Following the mandatory two-hour kick period, GoodBlock re-registered its block producer node and began producing blocks again at 19:40 UTC. GoodBlock now deploying a decentralized monitoring cluster to resolve all monitoring issues. Completion of the current phase of the IPFS expansion is expected by January 16th. We have no expectation of a recurrence of this issue.

Commentary

GoodBlock strives to consistently provide the highest levels of block production node services. Our node is regularly within the top five fastest on the Telos network, consistently running at about 1.2ms on the Aloha EOS benchmark tests. GoodBlock also has a highly accomplished and respected system administration staff.
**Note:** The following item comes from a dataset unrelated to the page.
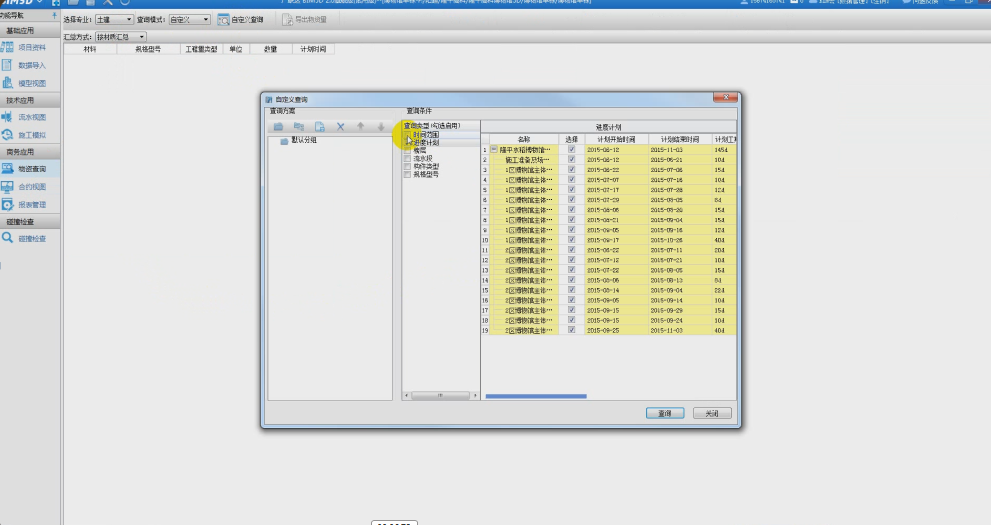Image resolution: width=991 pixels, height=525 pixels.
Task: Click the horizontal scrollbar under query conditions
Action: (x=440, y=396)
This incident was not a failure of ability or infrastructure, it was a mistake in priorities. In addition to our block producer duties, GoodBlock is also leading Telos development, including IPFS development as a general feature for Telos. This is a high priority item due to its ability to draw new apps to develop on Telos. We have been in the process of a system expansion to allow more nodes and much more storage in order to increase our IPFS development and testing capacity to enable this. I allowed this priority to overtake our block producing responsibilities, which, combined with an unlikely cascade of failures led to our missed blocks.

As an organization that aims to be a leader in Telos, this is a bit of an embarrassment. However, there are some really good takeaways from this experience. First, we see in the live mainnet environment what we have frequently tested on our testnet and stagenet, which is that when a block producer misses 15% of their blocks, they are kicked from their duties so that a fully functioning BP can step in. This happened exactly as planned. Second, as much as I wish that GoodBlock had not blazed this particular trail, it serves as a reminder that the Telos BP rules apply equally to everyone on the network. There are no special privileges — if you miss blocks you get kicked so the network remains resilient.

Everyone at GoodBlock values the trust that so many Telos users have placed in us. We offer this incident report in the interest of maximum transparency and in the hope that Telos users will continue to trust us to help operate the network.